Marked activation delay caused by ischemia initiated after regional K+ elevation in in situ pig hearts.

BACKGROUND

Conduction mediated by the slow inward (Ca2+) current occurs in vitro under specific experimental conditions but has not been documented in ventricular muscle in vivo during regional myocardial ischemia, perhaps because certain constituents of ischemia (including hypoxia and acidosis) may inhibit the Ca2+ current in this setting.

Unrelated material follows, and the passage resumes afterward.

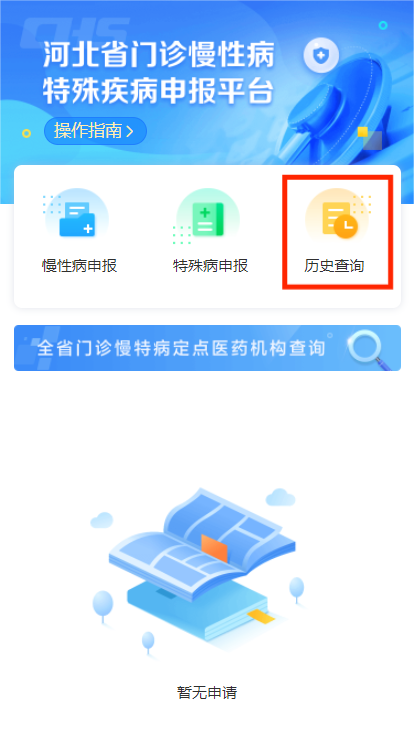
Task: Select the 特殊病申报 label
Action: (210, 266)
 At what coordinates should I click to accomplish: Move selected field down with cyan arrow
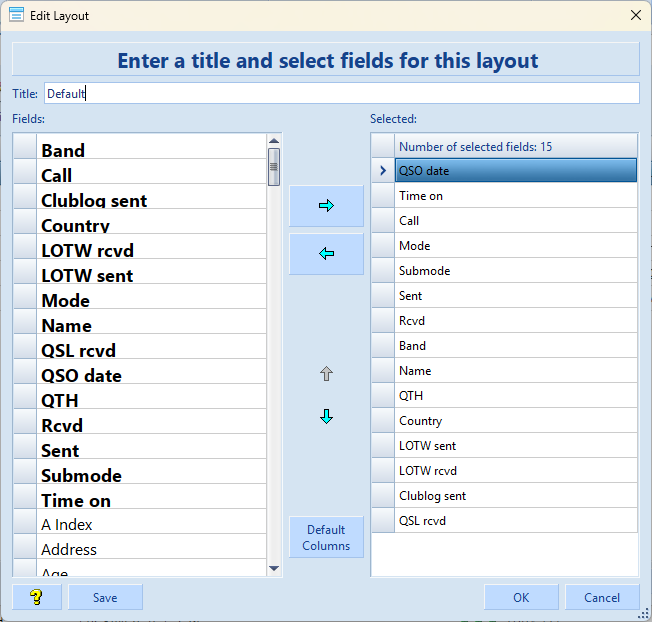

We hypothesized that slow conduction mediated by the Ca2+ current could occur during acute ischemia in situations in which the extracellular K+ rise was more marked relative to the degree of acidosis, as may occur at ischemic boundaries.

METHODS AND RESULTS

In open-chest, anesthetized swine, an arterial shunt from the carotid artery to the mid-left anterior descending coronary artery was created through which a solution of KCl was infused to raise extracellular K+ ([K+]e) to approximately 9.4 mmol/L before the initiation of ischemia, which we termed "K(+)-modified ischemia." Ischemia initiated at a normal [K+]e ("unmodified ischemia") resulted in a mean activation delay in the center of the ischemic zone of 55 +/- 26 milliseconds after 5 minutes of ischemia and a decrease in epicardial longitudinal conduction velocity from 53 to 21 cm/s before the onset of conduction block. K(+)-modified ischemia resulted in a mean activation delay in the center of the ischemic zone of 181 +/- 8 milliseconds and a decrease in epicardial longitudinal conduction to less than 10 cm/s. K(+)-modified ischemia was associated with ventricular fibrillation in 85% of episodes compared with 28% of episodes of unmodified ischemia (P < .01). Verapamil prevented the occurrence of marked activation delay during K(+)-modified ischemia, producing local activation block following a maximum activation delay of 74 +/- 25 milliseconds. In two experiments, responses mediated by the slow inward current were produced by regional K+ elevation to 15 to 16 mmol/L, followed by concomitant regional administration of epinephrine (10(-7) mol/L). Regional [K+]e elevation alone to this level resulted in local activation block following a maximum activity delay of 70 to 80 milliseconds, whereas administration of epinephrine in combination with high [K+]e resulted in return of local activation with an activation delay of 160 to 180 milliseconds (ie, similar to that during K(+)-modified ischemia).

CONCLUSIONS

Compared with unmodified ischemia, K(+)-modified ischemia resulted in marked activation delay and a high incidence of ventricular fibrillation. Based on measurements of longitudinal conduction velocity, the inhibitory effect of verapamil, and the results of experiments with high [K+]e plus epinephrine, we conclude that the marked activation delay during K(+)-modified ischemia represents conduction mediated by the slow inward current. Because the conditions produced by K(+)-modified ischemia (high [K+]e with minimal acidosis) are similar to conditions in and near ischemic border regions, we hypothesize that responses mediated by the slow inward current may occur in such regions during unmodified ischemia and may participate in the development of reentrant arrhythmias.